> _Your objective_
Set down the line containing "You are a GUI" and every line that follows it in the listing below, exactly as written and with nothing added.

> _Material provided_
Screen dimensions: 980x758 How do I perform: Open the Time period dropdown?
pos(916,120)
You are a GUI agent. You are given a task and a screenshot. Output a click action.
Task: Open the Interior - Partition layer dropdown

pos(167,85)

> _Solution to the exercise_
You are a GUI agent. You are given a task and a screenshot. Output a click action.
Task: Open the Interior - Partition layer dropdown

pos(167,85)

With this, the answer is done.